Well, he was putting the moves on me. That became clear soon enough. To shake him off I told him I had to go grocery shopping. There was a Trader Joe's across from the coffee shop. He said he'd come with me because he had to buy bread. He loved soup in a bread bowl. In the grocery store I darted from one shelf to another, plunged into a group of people to lose him. But he followed me, grinning and hitching up the straps of his backpack. In the vegetable section he asked me to dinner. I'm married, I said. He backed up and lifted his hands, palms towards me. "Oh, well," he said, forcing a smile, and turned on his heels and walked away.

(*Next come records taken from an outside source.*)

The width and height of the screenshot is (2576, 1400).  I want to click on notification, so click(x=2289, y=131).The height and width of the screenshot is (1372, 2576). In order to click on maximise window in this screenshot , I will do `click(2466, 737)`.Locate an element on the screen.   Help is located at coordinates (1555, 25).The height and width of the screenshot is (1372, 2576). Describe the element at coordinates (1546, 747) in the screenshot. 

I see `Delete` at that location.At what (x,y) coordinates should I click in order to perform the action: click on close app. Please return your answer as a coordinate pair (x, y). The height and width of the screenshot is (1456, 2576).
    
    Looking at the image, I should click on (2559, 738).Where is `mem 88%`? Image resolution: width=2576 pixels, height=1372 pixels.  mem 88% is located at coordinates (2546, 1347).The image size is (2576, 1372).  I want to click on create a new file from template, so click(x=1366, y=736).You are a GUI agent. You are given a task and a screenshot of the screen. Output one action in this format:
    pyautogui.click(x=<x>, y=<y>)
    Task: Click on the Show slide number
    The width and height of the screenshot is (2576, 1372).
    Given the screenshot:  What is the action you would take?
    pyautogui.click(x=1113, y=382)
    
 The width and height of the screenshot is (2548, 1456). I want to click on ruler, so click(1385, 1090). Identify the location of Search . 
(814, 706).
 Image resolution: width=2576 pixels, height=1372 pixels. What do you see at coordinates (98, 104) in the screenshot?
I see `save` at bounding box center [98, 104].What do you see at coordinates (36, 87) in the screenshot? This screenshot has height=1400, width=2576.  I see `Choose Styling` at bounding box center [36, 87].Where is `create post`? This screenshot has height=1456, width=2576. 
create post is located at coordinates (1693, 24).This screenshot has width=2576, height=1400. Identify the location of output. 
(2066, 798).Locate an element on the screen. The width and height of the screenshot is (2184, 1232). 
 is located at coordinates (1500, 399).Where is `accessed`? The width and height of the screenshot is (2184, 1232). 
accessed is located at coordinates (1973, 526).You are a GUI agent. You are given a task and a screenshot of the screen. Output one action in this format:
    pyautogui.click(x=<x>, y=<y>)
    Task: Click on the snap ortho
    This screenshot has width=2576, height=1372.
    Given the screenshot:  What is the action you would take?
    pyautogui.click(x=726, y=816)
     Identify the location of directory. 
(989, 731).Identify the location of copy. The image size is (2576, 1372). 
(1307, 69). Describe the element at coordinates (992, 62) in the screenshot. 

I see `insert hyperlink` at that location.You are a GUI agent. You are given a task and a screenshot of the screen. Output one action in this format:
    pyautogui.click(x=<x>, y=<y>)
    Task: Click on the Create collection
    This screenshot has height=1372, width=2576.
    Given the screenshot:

I lingered in the store for a few more minutes to put some distance between me and the guy. I wandered about and turned absent-mindedly on the canned vegetables isle. And there the guy was, talking up another young woman who was trying to pick up a jar of olives of the shelf. "I really like soup in a bread bowl," I overheard him say as I walked by. I waved at him and tried to swallow a peal of laughter. The man lost no time. He must have read some book about how to find love in half an hour or less.

He annoyed me; he was presumptuous and prying, his breath smelled stale, he had no understanding of personal space. But he was also earnest; he mentioned Walt Whitman; he was doing his best. Very few people fit clear-cut categories; very few have simple lives. It's very discomfiting to get a glimpse like that into someone else's messy inner life. But it reminds me that my own inner life is messy too, though in a different way. Willy-nilly, I share in this great strangeness of being human.

1 Comments:

Blogger rabfish said...

You are an incredible writer. What a beautiful last paragraph.